MSCI’s broadest index of Asia-Pacific shares outside Japan was little changed in early trade.

Asia stock market
Many emerging market currencies felt the dollar's heat but the Turkish lira jumped 1.6 percent off near four-month lows after investor-friendly deputy prime minister Mehmet Simsek kept his post in the government.

Asian shares are expected to consolidate gains on Tuesday as the Chinese currency and shares show signs of stability, oil prices rebound, and solid US consumption data suggest last week’s sell-off was overdone.

MSCI’s broadest index of Asia-Pacific shares outside Japan was little changed in early trade.

Japan’s Nikkei slipped 1.0 percent after it climbed 7.2 percent on Monday, its biggest daily gain since 2008 which recovered a large portion of its 11 percent slump last week – also its biggest since 2008.

On Monday, European stocks rose 2.9 percent, having shed nearly 10 percent over the last two weeks.

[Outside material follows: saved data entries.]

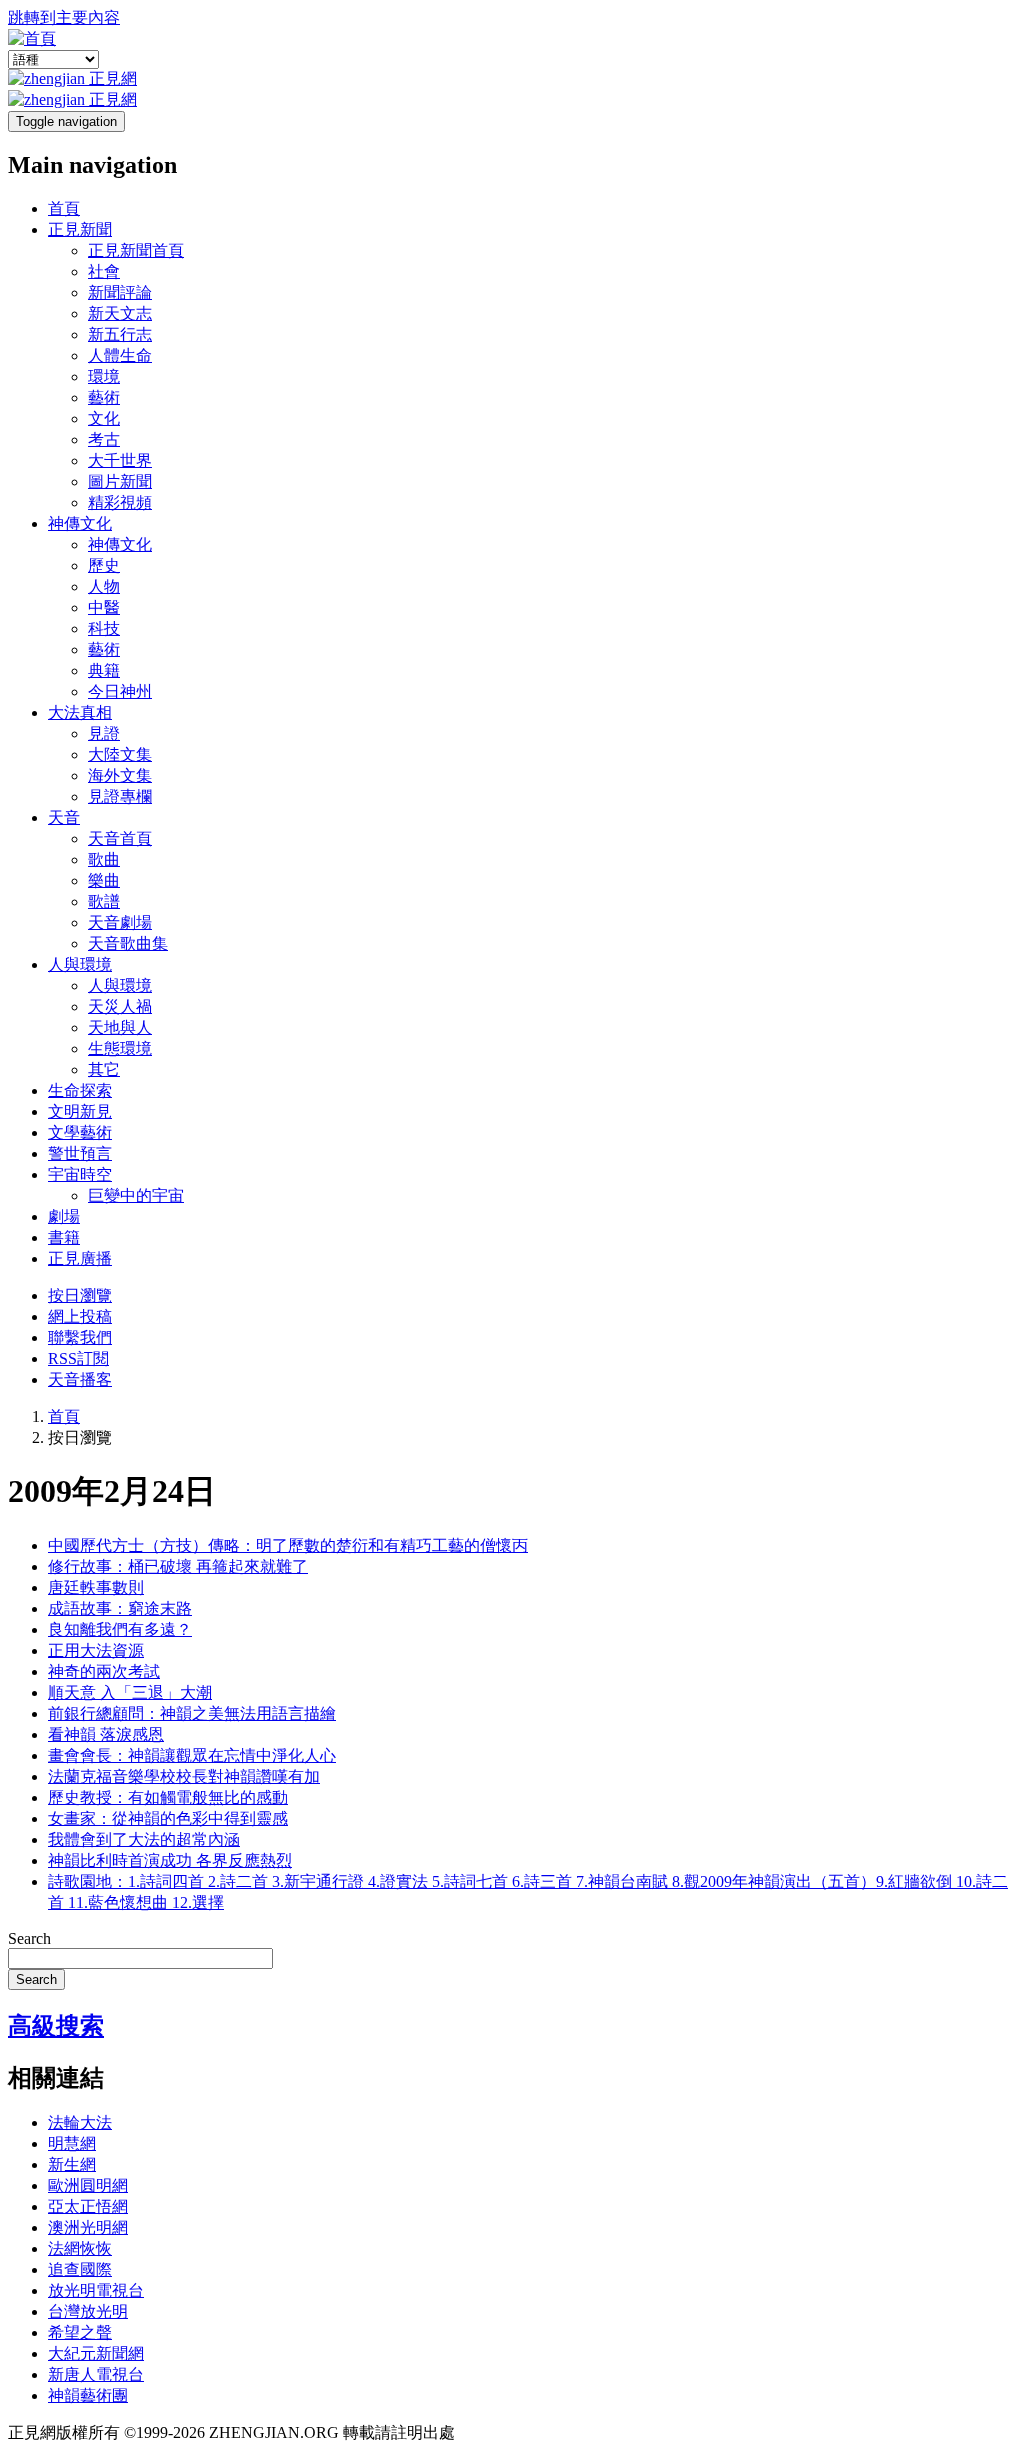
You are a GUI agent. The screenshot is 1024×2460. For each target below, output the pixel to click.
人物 (104, 586)
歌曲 (104, 859)
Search (29, 1938)
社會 (104, 271)
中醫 (104, 607)
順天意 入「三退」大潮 (130, 1692)
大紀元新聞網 (96, 2353)
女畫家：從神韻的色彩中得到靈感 (168, 1818)
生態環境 (120, 1048)
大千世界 (120, 460)
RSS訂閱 (78, 1358)
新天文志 (120, 313)
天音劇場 (120, 922)
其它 (104, 1069)
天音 (64, 817)
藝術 (104, 397)
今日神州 (120, 691)
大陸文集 (120, 754)
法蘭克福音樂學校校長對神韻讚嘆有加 (184, 1776)
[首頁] (32, 38)
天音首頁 (120, 838)
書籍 (64, 1237)
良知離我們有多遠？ (120, 1629)
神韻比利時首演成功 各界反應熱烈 (170, 1860)
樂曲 (104, 880)
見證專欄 (120, 796)
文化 (104, 418)
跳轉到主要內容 (64, 17)
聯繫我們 (80, 1337)
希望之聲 (80, 2332)
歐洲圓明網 (88, 2185)
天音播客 (80, 1379)
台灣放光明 (88, 2311)
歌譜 (104, 901)
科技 (104, 628)
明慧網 (72, 2143)
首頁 (64, 208)
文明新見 (80, 1111)
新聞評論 (120, 292)
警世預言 (80, 1153)
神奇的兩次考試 (104, 1671)
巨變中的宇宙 (136, 1195)
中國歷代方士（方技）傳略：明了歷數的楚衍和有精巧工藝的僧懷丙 (288, 1545)
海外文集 (120, 775)
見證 (104, 733)
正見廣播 (80, 1258)
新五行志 (120, 334)
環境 (104, 376)
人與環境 (80, 964)
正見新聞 (80, 229)
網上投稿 (80, 1316)
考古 (104, 439)
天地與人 (120, 1027)
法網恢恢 (80, 2248)
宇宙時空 (80, 1174)
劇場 (64, 1216)
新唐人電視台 (96, 2374)
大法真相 (80, 712)
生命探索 (80, 1090)
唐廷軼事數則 (96, 1587)
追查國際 (80, 2269)
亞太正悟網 (88, 2206)
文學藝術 (80, 1132)
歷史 (104, 565)
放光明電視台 (96, 2290)
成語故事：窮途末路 (120, 1608)
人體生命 (120, 355)
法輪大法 (80, 2122)
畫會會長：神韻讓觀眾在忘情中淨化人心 (192, 1755)
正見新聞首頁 (136, 250)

US financial markets were closed for a national holiday but globally-traded US stock futures rose 1.5 percent.

“It is partly a reaction after such big falls last week. Solid US data is also improving investor sentiment given that they are counting on US growth to lead the global economy,” said Hirokazu Kabeya, chief global strategist at Daiwa Securities.

US retail sales data published on Friday showing firm growth allayed fears – at least for now – that the U.S. economy could be dragged into recession as growth stumbles in many parts of the world.

Sentiment on the US currency also improved, with the dollar rising to 114.50 yen, recovering further from a 15-month low of 110.985 touched on Thursday.

The euro also eased to as low as $1.1128 on Monday, retreating from Thursday’s 3 1/2-month high of $1.1377, and last stood at $1.1166.

The common currency was also driven lower by remarks from European Central Bank President Mario Draghi that the bank is ready to ease policy further in March.

Gold also fell 2.2 percent on Monday, its biggest fall in almost seven months, slipping further from Thursday’s one-year peak of $1,262.90 per ounce as safe-haven buying in the precious metal in recent weeks was rolled back.

The yuan was little changed at 6.4457 to the dollar in offshore trade after the People’s Bank of China (PBOC) on Monday set the midpoint rate at the highest level in over a month, easing worries about further devaluation.

Chinese mainland shares shrugged off the turmoil in global shares which occurred over the Lunar New Year holiday, with the Shanghai composite index slipping just 0.6 percent.

Oil prices gained on news of a rare private meeting of top officials from the world’s biggest oil producers spurred speculation of an eventual deal to tackle a deep supply glut.

Global benchmark Brent futures rose to $34.01 a barrel, rising to their highest level in a week. US crude futures also jumped back above $30.